Based on the above description, this application provides a test code repair method. This method combines template matching repair technology and language model repair technology to achieve comprehensive repair of test code. The template repair technology relies on preset repair templates and can quickly locate and repair common error types. The language model repair technology utilizes advanced language models to generate more accurate and complex repair solutions by analyzing error information and code context. Therefore, the test code repair method of this application is not only suitable for repairing specific types of errors but can also handle various complex error scenarios, providing more intelligent and flexible repair strategies, and has strong versatility and adaptability. This method can significantly improve the automation level of test code repair, reduce manual intervention, accelerate the iteration speed of software development and testing, and improve the overall quality of software.

It should be noted that the embodiment shown in Figure 2 illustrates how language model repair is used as a supplementary means to further improve the success rate of test code repair when template matching repair fails.

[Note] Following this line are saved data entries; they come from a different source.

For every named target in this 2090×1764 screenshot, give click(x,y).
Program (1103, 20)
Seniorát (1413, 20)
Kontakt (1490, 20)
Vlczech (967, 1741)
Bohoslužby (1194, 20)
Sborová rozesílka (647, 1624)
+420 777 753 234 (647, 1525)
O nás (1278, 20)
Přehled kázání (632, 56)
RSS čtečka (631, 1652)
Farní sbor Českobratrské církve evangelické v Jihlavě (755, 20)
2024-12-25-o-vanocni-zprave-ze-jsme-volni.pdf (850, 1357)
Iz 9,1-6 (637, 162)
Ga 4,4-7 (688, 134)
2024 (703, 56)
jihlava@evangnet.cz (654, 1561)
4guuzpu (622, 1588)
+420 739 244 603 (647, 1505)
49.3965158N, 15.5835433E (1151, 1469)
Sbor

To further improve the repair success rate, the code development platform can also provide template matching repair-related information, such as second repair code or intermediate template matching results, as part of the context information to the language model, thereby generating more accurate first repair code. In some possible implementations, the code development platform 10 can also directly use the language model for test code repair, or directly use the repair template for test code repair; this application does not impose any limitations on this.

Next, we will use different error types as examples to illustrate test code repair based on repair templates. Error types can include missing class references (or compilation errors), assertion failures (assertion errors), or exceptions. Correspondingly, repair templates can include import repair templates, assertion repair templates, or exception repair templates. These will be explained in turn below.

In some possible implementations, the error type of the error code includes missing class references, and correspondingly, the second repair code may include import statements. The code development platform 10 can determine the missing class name and construct a symbol index based on project dependency libraries, development tool libraries, or third-party libraries. The symbol index includes the fully qualified name of the accessible class. The fully qualified name, also called the fully qualified class name, usually refers to the fully qualified class name and typically includes the package path. For example, the fully qualified name of a Java class could be java.lang.String. The missing class name refers to the class name of the missing class reference. This class name is usually an unqualified class name, also called a short name, and typically does not include the package path or package name. For example, the unqualified class name of a Java class could be String. The code development platform 10 matches the missing class name with the symbol index to obtain the fully qualified name corresponding to the missing class name. Then, the code development platform 10 inserts this fully qualified name into the import repair template to obtain the import statement. The code development platform 10 can repair the test code using either incremental updates or full updates. In some examples, the second fix code can be incremental code, in which case it includes the aforementioned import statements. In other examples, the second fix code can be full code, in which case it can include test code and import statements. For example, code development platform 10 can insert import statements into test code to obtain the second fix code.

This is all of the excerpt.